** Exercise requirements **
A word-for-word copy of the data is what's wanted, with no pictures.

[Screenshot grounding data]
● ● ●
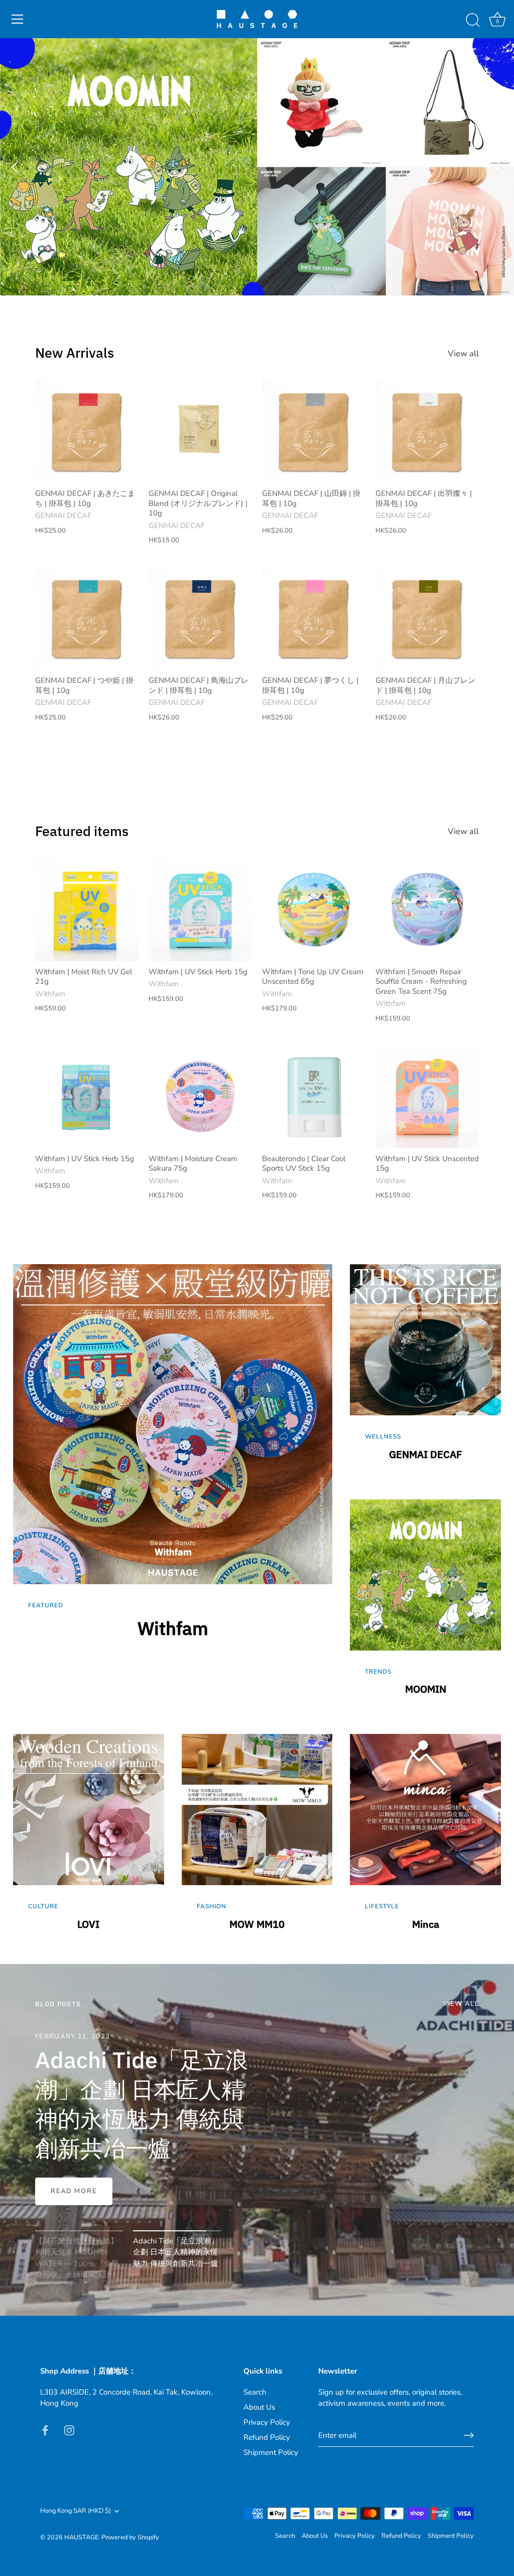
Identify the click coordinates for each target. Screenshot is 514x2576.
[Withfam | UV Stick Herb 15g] (200, 909)
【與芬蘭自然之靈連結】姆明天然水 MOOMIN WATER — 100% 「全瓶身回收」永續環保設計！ (136, 2089)
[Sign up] (469, 2435)
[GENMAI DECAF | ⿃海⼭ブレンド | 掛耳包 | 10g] (200, 618)
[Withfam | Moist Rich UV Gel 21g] (87, 909)
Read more (74, 2191)
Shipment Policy (270, 2452)
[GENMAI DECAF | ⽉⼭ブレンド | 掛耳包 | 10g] (427, 618)
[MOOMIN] (425, 1607)
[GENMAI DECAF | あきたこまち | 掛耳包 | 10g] (87, 431)
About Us (259, 2407)
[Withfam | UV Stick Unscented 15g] (427, 1096)
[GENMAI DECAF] (425, 1372)
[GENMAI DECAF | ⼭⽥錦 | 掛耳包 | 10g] (313, 431)
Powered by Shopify (130, 2537)
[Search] (473, 21)
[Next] (499, 167)
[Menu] (18, 19)
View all (463, 353)
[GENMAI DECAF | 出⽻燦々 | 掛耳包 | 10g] (427, 431)
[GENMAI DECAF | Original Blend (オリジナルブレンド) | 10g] (200, 431)
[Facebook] (45, 2430)
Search (255, 2392)
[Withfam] (173, 1490)
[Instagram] (69, 2430)
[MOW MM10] (257, 1842)
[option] (257, 166)
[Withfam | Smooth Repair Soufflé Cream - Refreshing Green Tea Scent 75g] (427, 909)
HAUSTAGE (81, 2537)
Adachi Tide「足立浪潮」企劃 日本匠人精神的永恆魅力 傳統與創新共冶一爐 (175, 2252)
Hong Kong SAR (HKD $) (75, 2511)
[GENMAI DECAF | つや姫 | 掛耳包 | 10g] (87, 618)
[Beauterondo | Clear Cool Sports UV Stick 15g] (313, 1096)
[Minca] (425, 1842)
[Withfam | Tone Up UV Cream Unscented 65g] (313, 909)
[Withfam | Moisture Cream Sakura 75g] (200, 1096)
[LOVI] (88, 1842)
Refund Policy (266, 2437)
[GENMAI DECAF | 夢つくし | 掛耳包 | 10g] (313, 618)
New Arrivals (74, 352)
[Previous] (15, 167)
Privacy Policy (266, 2422)
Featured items (81, 831)
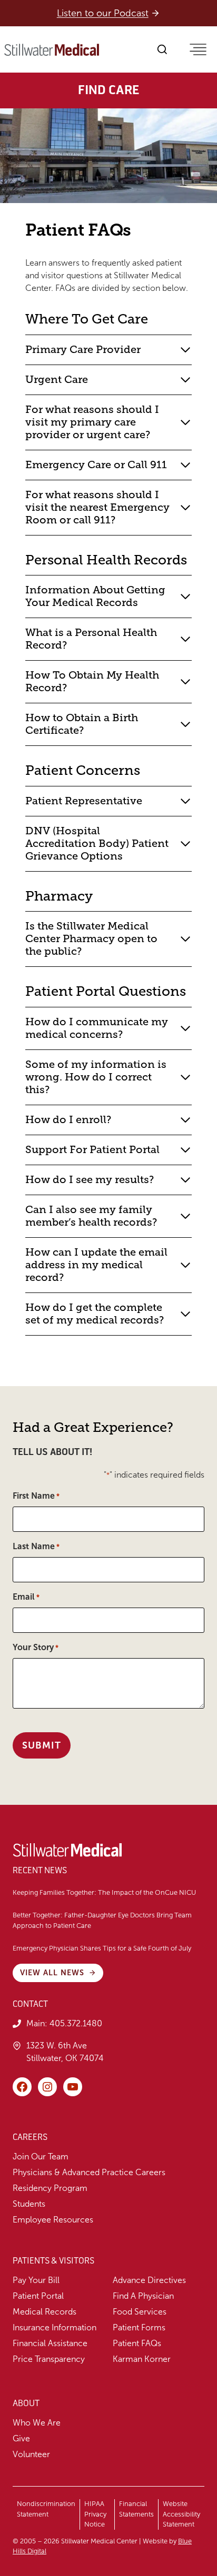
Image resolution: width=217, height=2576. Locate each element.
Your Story (35, 1647)
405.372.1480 (76, 2023)
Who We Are (37, 2422)
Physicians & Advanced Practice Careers (89, 2172)
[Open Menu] (198, 49)
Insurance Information (54, 2327)
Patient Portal (38, 2295)
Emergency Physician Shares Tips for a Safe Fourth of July (103, 1948)
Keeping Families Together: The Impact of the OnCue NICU (104, 1892)
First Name (36, 1495)
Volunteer (31, 2454)
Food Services (139, 2311)
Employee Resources (53, 2219)
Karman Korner (142, 2359)
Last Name (36, 1546)
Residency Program (50, 2188)
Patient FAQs (137, 2343)
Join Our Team (40, 2156)
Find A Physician (143, 2295)
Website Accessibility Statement (181, 2514)
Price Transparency (49, 2359)
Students (29, 2203)
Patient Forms (139, 2327)
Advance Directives (149, 2280)
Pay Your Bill (36, 2280)
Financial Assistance (50, 2343)
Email (26, 1596)
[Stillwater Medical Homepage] (51, 50)
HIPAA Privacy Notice (95, 2514)
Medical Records (44, 2311)
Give (21, 2438)
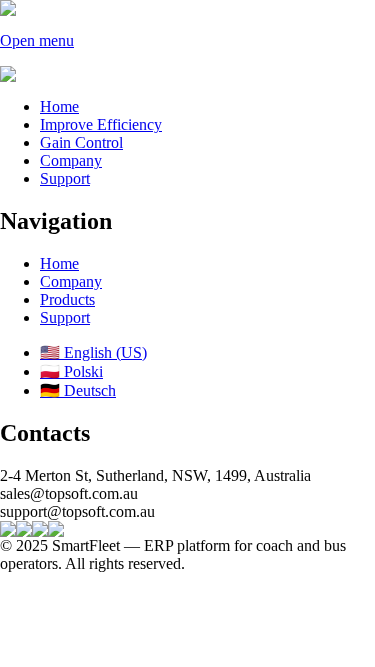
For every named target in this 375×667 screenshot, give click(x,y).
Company (71, 160)
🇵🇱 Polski (71, 371)
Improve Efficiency (101, 124)
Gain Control (81, 142)
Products (67, 299)
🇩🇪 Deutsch (78, 390)
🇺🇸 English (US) (93, 352)
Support (65, 178)
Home (59, 106)
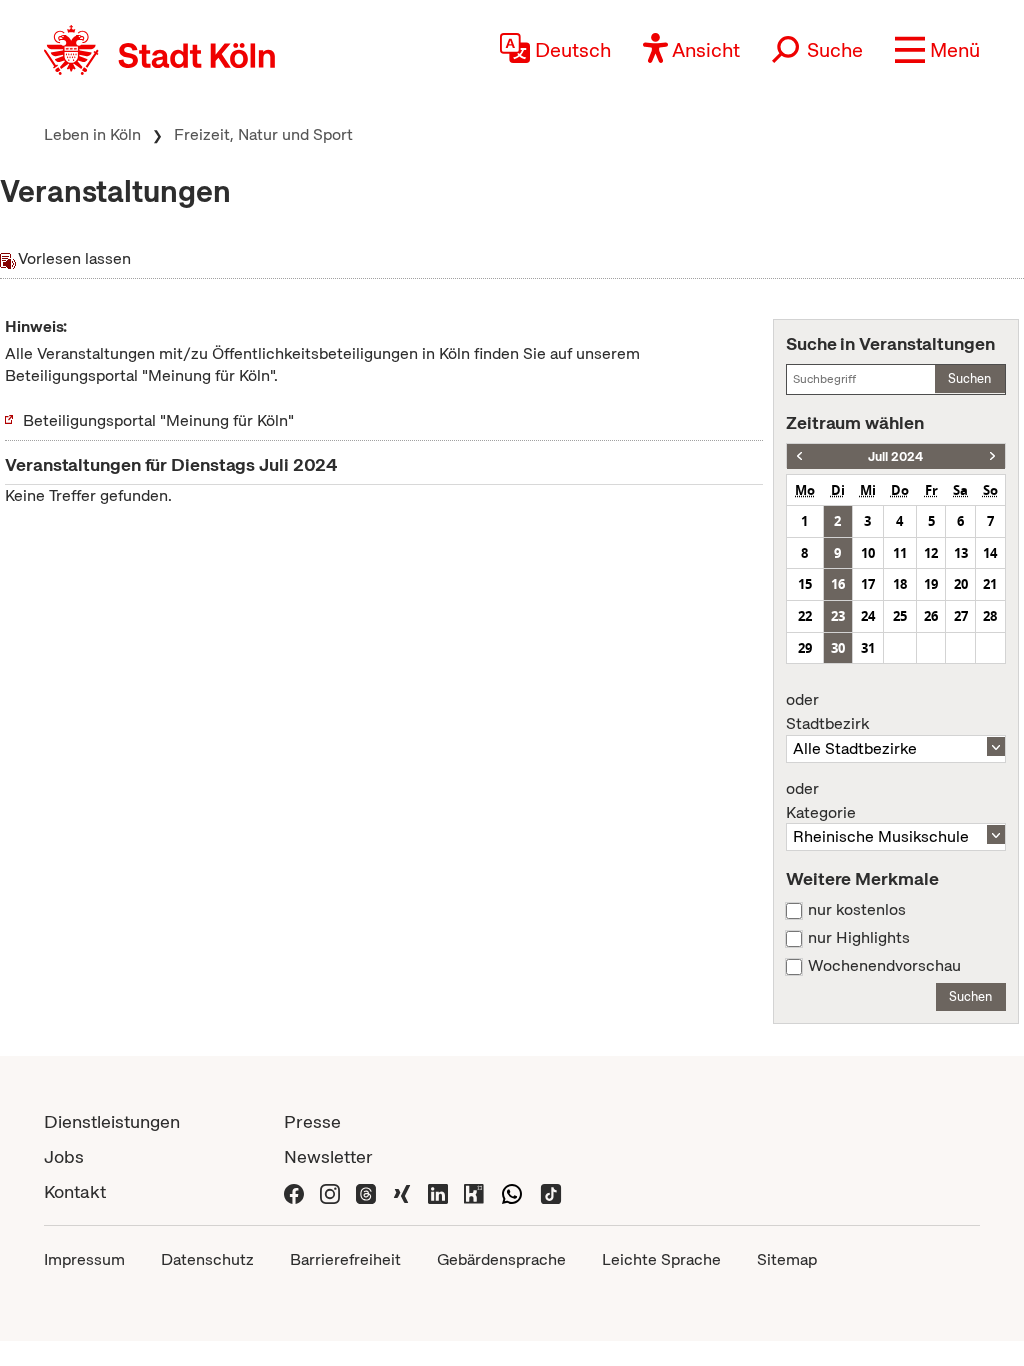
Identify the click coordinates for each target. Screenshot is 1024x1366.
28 (990, 616)
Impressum (84, 1259)
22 (805, 616)
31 (868, 648)
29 (805, 648)
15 (805, 584)
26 (931, 616)
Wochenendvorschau (884, 966)
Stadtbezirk (827, 712)
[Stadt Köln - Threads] (366, 1191)
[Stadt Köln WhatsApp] (512, 1191)
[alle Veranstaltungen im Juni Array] (799, 456)
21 (990, 584)
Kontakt (75, 1191)
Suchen (969, 378)
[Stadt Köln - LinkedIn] (438, 1191)
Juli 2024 (895, 456)
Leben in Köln (92, 134)
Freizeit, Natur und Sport (263, 134)
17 (868, 584)
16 (838, 584)
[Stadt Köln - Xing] (402, 1191)
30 (838, 648)
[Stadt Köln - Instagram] (330, 1191)
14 (990, 553)
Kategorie (821, 801)
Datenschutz (207, 1259)
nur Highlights (859, 938)
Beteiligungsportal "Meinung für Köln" (158, 420)
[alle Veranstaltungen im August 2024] (992, 456)
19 (931, 584)
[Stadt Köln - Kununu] (474, 1191)
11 (900, 553)
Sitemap (787, 1259)
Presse (312, 1121)
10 (868, 553)
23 (838, 616)
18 (900, 584)
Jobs (64, 1156)
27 (961, 616)
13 (961, 553)
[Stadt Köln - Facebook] (294, 1191)
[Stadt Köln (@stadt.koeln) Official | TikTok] (551, 1191)
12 (931, 553)
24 (868, 616)
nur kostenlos (857, 910)
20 (961, 584)
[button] (937, 50)
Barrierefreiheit (345, 1259)
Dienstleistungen (112, 1121)
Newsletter (328, 1156)
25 (900, 616)
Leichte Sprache (661, 1259)
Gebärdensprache (501, 1259)
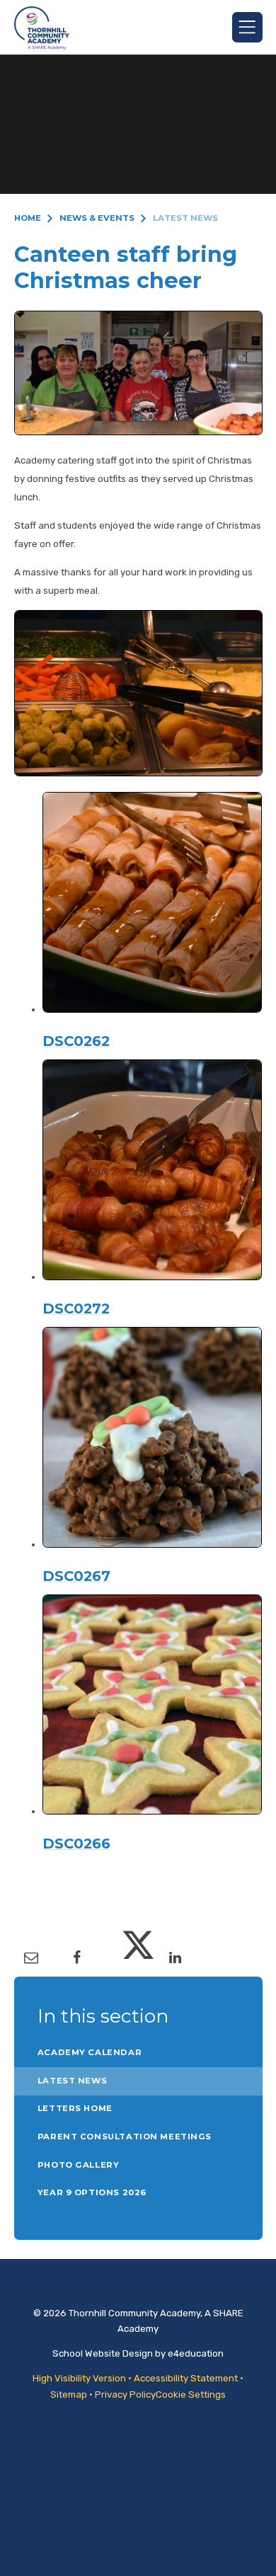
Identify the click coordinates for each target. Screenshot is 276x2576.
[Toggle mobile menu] (247, 27)
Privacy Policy (125, 2394)
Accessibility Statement (186, 2378)
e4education (196, 2353)
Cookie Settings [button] (191, 2394)
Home (27, 218)
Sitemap (68, 2394)
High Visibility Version (79, 2378)
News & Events (96, 218)
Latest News (185, 218)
● ● ●
** Written response **
Identify the click coordinates for each target. Screenshot is 514x2576.
[Withfam | UV Stick Herb 15g] (200, 909)
【與芬蘭自然之靈連結】姆明天然水 MOOMIN WATER — 100% 「全瓶身回收」永續環保設計！ (136, 2089)
[Sign up] (469, 2435)
[GENMAI DECAF | ⿃海⼭ブレンド | 掛耳包 | 10g] (200, 618)
[Withfam | Moist Rich UV Gel 21g] (87, 909)
Read more (74, 2191)
Shipment Policy (270, 2452)
[GENMAI DECAF | ⽉⼭ブレンド | 掛耳包 | 10g] (427, 618)
[MOOMIN] (425, 1607)
[GENMAI DECAF | あきたこまち | 掛耳包 | 10g] (87, 431)
About Us (259, 2407)
[Withfam | UV Stick Unscented 15g] (427, 1096)
[GENMAI DECAF] (425, 1372)
[GENMAI DECAF | ⼭⽥錦 | 掛耳包 | 10g] (313, 431)
Powered by Shopify (130, 2537)
[Search] (473, 21)
[Next] (499, 167)
[Menu] (18, 19)
View all (463, 353)
[GENMAI DECAF | 出⽻燦々 | 掛耳包 | 10g] (427, 431)
[GENMAI DECAF | Original Blend (オリジナルブレンド) | 10g] (200, 431)
[Facebook] (45, 2430)
Search (255, 2392)
[Withfam] (173, 1490)
[Instagram] (69, 2430)
[MOW MM10] (257, 1842)
[option] (257, 166)
[Withfam | Smooth Repair Soufflé Cream - Refreshing Green Tea Scent 75g] (427, 909)
HAUSTAGE (81, 2537)
Adachi Tide「足立浪潮」企劃 日本匠人精神的永恆魅力 傳統與創新共冶一爐 (175, 2252)
Hong Kong SAR (HKD $) (75, 2511)
[GENMAI DECAF | つや姫 | 掛耳包 | 10g] (87, 618)
[Beauterondo | Clear Cool Sports UV Stick 15g] (313, 1096)
[Minca] (425, 1842)
[Withfam | Tone Up UV Cream Unscented 65g] (313, 909)
[Withfam | Moisture Cream Sakura 75g] (200, 1096)
[LOVI] (88, 1842)
Refund Policy (266, 2437)
[GENMAI DECAF | 夢つくし | 掛耳包 | 10g] (313, 618)
New Arrivals (74, 352)
[Previous] (15, 167)
Privacy Policy (266, 2422)
Featured items (81, 831)
Image resolution: width=217, height=2576. Locate each element.
Your Story (35, 1647)
405.372.1480 (76, 2023)
Who We Are (37, 2422)
Physicians & Advanced Practice Careers (89, 2172)
[Open Menu] (198, 49)
Insurance Information (54, 2327)
Patient Portal (38, 2295)
Emergency Physician Shares Tips for a Safe Fourth of July (103, 1948)
Keeping Families Together: The Impact of the OnCue NICU (104, 1892)
First Name (36, 1495)
Volunteer (31, 2454)
Food Services (139, 2311)
Employee Resources (53, 2219)
Karman Korner (142, 2359)
Last Name (36, 1546)
Residency Program (50, 2188)
Patient FAQs (137, 2343)
Join Our Team (40, 2156)
Find A Physician (143, 2295)
Website Accessibility Statement (181, 2514)
Price Transparency (49, 2359)
Students (29, 2203)
Patient Forms (139, 2327)
Advance Directives (149, 2280)
Pay Your Bill (36, 2280)
Financial Assistance (50, 2343)
Email (26, 1596)
[Stillwater Medical Homepage] (51, 50)
HIPAA Privacy Notice (95, 2514)
Medical Records (44, 2311)
Give (21, 2438)
For every named target in this 375×667 screenshot, give click(x,y).
Company (71, 160)
🇵🇱 Polski (71, 371)
Improve Efficiency (101, 124)
Gain Control (81, 142)
Products (67, 299)
🇩🇪 Deutsch (78, 390)
🇺🇸 English (US) (93, 352)
Support (65, 178)
Home (59, 106)
Identify the click coordinates for each target. Screenshot is 1024x1366.
28 (990, 616)
Impressum (84, 1259)
22 (805, 616)
31 (868, 648)
29 (805, 648)
15 (805, 584)
26 (931, 616)
Wochenendvorschau (884, 966)
Stadtbezirk (827, 712)
[Stadt Köln - Threads] (366, 1191)
[Stadt Köln WhatsApp] (512, 1191)
[alle Veranstaltungen im Juni Array] (799, 456)
21 (990, 584)
Kontakt (75, 1191)
Suchen (969, 378)
[Stadt Köln - LinkedIn] (438, 1191)
Juli 2024 (895, 456)
Leben in Köln (92, 134)
Freizeit, Natur und Sport (263, 134)
17 (868, 584)
16 (838, 584)
[Stadt Köln - Xing] (402, 1191)
30 (838, 648)
[Stadt Köln - Instagram] (330, 1191)
14 (990, 553)
Kategorie (821, 801)
Datenschutz (207, 1259)
nur Highlights (859, 938)
Beteiligungsportal "Meinung für Köln" (158, 420)
[alle Veranstaltungen im August 2024] (992, 456)
19 (931, 584)
[Stadt Köln - Kununu] (474, 1191)
11 (900, 553)
Sitemap (787, 1259)
Presse (312, 1121)
10 (868, 553)
23 (838, 616)
18 (900, 584)
Jobs (64, 1156)
27 (961, 616)
13 (961, 553)
[Stadt Köln - Facebook] (294, 1191)
[Stadt Köln (@stadt.koeln) Official | TikTok] (551, 1191)
12 (931, 553)
24 (868, 616)
nur kostenlos (857, 910)
20 (961, 584)
[button] (937, 50)
Barrierefreiheit (345, 1259)
Dienstleistungen (112, 1121)
Newsletter (328, 1156)
25 (900, 616)
Leichte Sprache (661, 1259)
Gebärdensprache (501, 1259)
Identify the click coordinates for each target. Screenshot is 276x2576.
[Toggle mobile menu] (247, 27)
Privacy Policy (125, 2394)
Accessibility Statement (186, 2378)
e4education (196, 2353)
Cookie Settings [button] (191, 2394)
Home (27, 218)
Sitemap (68, 2394)
High Visibility Version (79, 2378)
News & Events (96, 218)
Latest News (185, 218)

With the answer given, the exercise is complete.